For example, in commenting on the importance of scholars in the
humanities working in a field dominated by the social sciences, Lennard
J. Davis asserts that narratives written by individuals who are disabled
constitute important voices in the workings of culture at large and need,
therefore, to be understood through a humanities-centered critical
approach:
Cultural productions are virtually the only permanent records of a
society's ideological structure. If we acknowledge that communal
behaviors and thought processes have a material existence, then that
existence coalesces in the intersection between the individual mind and
the collective market. Nowhere can we understand this intersection better
than in literary and cultural productions. ("Enabling" 248-49)

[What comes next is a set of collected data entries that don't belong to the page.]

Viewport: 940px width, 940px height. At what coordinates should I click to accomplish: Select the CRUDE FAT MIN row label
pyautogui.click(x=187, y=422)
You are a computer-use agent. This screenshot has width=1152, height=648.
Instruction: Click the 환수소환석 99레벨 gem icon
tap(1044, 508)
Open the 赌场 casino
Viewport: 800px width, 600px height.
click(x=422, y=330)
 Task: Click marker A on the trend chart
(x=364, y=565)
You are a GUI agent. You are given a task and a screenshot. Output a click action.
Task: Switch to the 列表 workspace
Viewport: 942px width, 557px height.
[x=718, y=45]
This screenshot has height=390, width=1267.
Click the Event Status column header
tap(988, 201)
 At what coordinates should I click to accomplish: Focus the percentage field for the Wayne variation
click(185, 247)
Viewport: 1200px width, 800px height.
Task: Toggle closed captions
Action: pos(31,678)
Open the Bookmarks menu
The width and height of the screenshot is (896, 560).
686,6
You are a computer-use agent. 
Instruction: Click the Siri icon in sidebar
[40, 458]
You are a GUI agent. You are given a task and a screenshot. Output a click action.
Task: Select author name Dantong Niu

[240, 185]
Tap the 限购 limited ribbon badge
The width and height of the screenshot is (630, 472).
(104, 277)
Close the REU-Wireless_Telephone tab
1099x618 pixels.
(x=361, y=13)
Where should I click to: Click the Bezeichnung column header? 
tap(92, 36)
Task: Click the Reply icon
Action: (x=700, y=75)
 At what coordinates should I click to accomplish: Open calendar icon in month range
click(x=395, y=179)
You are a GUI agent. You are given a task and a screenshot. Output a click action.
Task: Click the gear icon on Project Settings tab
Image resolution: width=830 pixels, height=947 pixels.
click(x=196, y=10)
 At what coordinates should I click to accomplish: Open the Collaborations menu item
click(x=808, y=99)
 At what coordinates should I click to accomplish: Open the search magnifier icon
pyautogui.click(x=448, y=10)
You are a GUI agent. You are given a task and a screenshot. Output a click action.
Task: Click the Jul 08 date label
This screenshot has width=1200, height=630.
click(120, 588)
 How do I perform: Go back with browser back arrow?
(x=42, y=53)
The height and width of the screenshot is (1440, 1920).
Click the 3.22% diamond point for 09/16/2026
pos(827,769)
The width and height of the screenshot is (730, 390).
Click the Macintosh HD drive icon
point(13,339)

Davis continues: "We must examine the process by which normalcy, taken
for granted by definition, is shaped into hegemonic force that requires
micro-enforcement at each and every cultural, somatic, and political site
in the culture.... People learn themselves through consumed cultural
artifacts" (250). In the same journal publication, Mitchell and Snyder
echo Davis in arguing that
disability study in the humanities has been critiqued for a tendency to
surf amidst a sea of metaphors rather than stand on the firm ground of
policy and legislative action. However, the identification of variable
representational systems for approaching disability in history
demonstrates in and of itself that disability operates as a socially
constructed category. The more varied and variable the representation, the
more fervent and exemplary disability studies scholars can make our points
about the complexity of this social construction. (242)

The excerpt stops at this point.